TASK PROMPT ::
Determine how many lines in the records hold "prodotto", then give that number by itself.

SUPPLIED DATA ::
•••••
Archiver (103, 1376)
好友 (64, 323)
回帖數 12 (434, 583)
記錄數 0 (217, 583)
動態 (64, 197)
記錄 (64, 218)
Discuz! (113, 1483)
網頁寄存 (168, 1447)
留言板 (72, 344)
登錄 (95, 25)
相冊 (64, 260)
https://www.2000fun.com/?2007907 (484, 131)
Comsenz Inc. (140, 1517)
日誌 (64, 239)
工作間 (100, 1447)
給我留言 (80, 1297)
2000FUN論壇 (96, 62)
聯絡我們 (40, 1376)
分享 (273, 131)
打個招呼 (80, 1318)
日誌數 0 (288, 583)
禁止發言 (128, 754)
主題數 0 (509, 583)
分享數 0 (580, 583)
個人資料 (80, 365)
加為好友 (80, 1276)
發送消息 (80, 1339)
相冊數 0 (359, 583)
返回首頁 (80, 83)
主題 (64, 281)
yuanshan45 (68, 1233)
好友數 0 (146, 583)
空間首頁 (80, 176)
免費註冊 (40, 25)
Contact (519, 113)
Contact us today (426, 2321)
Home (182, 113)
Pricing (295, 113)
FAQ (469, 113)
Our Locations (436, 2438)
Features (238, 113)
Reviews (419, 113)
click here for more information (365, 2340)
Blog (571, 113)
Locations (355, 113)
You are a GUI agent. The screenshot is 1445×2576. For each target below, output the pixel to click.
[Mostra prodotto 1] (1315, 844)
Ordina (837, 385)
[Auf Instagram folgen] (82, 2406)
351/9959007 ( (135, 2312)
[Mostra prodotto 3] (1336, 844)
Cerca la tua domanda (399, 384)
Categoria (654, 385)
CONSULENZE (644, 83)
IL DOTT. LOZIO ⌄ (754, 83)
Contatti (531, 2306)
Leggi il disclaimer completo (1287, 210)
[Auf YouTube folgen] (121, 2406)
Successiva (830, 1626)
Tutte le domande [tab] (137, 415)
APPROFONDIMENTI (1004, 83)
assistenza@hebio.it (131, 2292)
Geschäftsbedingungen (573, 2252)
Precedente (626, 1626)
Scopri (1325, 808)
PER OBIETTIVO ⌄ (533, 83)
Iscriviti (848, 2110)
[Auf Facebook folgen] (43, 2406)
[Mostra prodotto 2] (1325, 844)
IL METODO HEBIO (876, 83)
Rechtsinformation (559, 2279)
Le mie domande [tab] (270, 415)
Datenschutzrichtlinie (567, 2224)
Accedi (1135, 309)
•••••
OUTPUT ::
3